The Old Song and Dance
“... and when I clap my hands three times, you will cease flapping your arms up and down, and stop clucking like a chicken.”
Clap - Clap - Clap
It is strange to find yourself so suddenly awakened and alone upon the world’s stage with no idea how you came to be there, to be standing before a billion eyes and ears that restlessly watch and wait. “What to do?” You wonder. “What to say?”
Your mind works stiffly, like muscles that have been long asleep. You need time to think. You need a diversion to buy some time, so you begin to dance lightly, slowly... an old soft shoe. On the curtains behind you the dazzling spotlights cast an eerie shadow partner who keeps perfect step to your taps, kicks and twirls. Nervous laughter ripples through the crowd, quickly followed by scattered shouts of angst and frustration, with the occasional long and drawn out “BOOOO” emanating from mouths bravely hidden in the deepest dark of the back rows.
The crowd is impatient, so you quit the dance. You look out at the throngs, but you whisper your question to them inwardly, “What is it that you want, then?”
As you stand before them gazing into the many eyes the answer reveals itself, or perhaps you knew it all along?
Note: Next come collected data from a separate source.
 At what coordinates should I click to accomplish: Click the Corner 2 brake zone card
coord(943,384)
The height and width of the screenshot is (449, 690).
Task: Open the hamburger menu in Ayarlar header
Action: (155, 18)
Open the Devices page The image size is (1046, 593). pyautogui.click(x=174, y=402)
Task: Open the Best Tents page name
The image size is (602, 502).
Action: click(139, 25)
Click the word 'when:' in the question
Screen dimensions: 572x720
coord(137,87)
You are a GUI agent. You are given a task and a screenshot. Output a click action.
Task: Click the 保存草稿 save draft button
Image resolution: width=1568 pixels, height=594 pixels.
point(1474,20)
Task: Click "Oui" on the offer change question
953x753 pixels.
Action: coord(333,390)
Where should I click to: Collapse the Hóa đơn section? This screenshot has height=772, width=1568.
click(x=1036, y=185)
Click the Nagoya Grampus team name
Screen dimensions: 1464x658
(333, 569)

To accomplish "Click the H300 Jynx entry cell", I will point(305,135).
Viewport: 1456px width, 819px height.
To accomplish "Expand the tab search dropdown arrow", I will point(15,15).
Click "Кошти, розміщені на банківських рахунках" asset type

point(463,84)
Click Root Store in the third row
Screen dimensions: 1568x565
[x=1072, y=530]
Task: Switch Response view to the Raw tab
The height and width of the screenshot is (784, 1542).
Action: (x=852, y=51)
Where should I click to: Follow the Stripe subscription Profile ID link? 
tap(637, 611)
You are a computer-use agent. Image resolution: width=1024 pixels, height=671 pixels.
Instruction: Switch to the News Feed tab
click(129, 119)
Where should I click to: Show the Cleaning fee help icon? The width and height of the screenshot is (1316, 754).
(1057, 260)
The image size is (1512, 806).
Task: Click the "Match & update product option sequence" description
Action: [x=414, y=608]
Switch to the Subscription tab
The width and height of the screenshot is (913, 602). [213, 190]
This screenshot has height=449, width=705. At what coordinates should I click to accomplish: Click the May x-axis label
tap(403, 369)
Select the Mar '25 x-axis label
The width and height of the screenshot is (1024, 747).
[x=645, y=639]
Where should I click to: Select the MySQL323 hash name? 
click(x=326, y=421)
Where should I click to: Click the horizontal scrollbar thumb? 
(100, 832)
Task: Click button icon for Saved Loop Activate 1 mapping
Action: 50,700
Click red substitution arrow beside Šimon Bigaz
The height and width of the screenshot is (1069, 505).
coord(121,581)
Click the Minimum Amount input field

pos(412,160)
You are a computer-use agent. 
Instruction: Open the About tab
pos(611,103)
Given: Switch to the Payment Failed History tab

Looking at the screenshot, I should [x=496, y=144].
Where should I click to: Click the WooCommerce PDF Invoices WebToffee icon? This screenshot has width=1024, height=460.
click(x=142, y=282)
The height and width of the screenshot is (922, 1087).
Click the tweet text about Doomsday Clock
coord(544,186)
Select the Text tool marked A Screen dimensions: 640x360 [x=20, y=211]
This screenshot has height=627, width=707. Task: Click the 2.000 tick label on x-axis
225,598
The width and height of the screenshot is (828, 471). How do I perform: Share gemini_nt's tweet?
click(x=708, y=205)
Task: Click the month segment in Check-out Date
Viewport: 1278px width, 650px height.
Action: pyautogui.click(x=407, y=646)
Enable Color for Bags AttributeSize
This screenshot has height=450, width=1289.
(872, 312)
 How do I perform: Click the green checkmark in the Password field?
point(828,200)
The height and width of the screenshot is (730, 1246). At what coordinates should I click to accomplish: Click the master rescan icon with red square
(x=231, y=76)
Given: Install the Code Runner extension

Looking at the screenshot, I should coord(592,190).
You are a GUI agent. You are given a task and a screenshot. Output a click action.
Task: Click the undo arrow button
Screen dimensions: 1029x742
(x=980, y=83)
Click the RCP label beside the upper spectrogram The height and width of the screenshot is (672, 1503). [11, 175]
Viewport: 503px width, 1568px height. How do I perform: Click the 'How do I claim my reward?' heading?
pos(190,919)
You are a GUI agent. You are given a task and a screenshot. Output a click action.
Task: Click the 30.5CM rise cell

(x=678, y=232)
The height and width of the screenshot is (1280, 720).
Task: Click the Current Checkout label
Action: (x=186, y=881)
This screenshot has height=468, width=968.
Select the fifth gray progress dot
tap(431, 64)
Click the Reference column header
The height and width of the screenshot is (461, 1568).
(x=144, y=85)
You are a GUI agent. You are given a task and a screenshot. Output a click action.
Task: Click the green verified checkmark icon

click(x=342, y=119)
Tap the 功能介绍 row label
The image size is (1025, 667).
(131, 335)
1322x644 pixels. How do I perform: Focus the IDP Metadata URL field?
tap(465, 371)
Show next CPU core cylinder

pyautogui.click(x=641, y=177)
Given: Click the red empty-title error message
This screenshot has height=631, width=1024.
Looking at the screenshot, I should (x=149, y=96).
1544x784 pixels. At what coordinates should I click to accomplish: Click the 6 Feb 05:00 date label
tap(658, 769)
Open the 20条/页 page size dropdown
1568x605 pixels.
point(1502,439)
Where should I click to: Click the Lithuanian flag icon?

They want the answers, the answers to the hard questions. They believe you have those answers... and perhaps you do. You have spent a lifetime searching them out, digging for nuggets of wisdom in the strangest, most illogical of places. It is no simple thing to find those nuggets, so you can easily understand why the masses hunger for them, and why they beg to be handed them on a platter.
You think then to give the answers to them. Why not? What is it to you, after all? But as you begin to speak your voice cracks, so you stop. You see their blissfully ignorant, and skeptical faces shining through the footlights. You realize that, even should you give them the treasured secrets, your truths will not be believed. The true “pearls of wisdom” are too subtle, too obviously simple to be understood by those who have not sought them out themselves, just as a fortune is soon squandered by he who did not earn it.
So you stand before them, those ignorant, arrogant faces; faces too young, too “busy,“ or just too lazy to put in the work that the learning takes. They are faces that want easy answers to the most difficult questions, so that they can then as easily reject those answers as coming from someone old, and archaic... someone out of touch with today’s evolved mind, and world.
... and you begin to dance once more.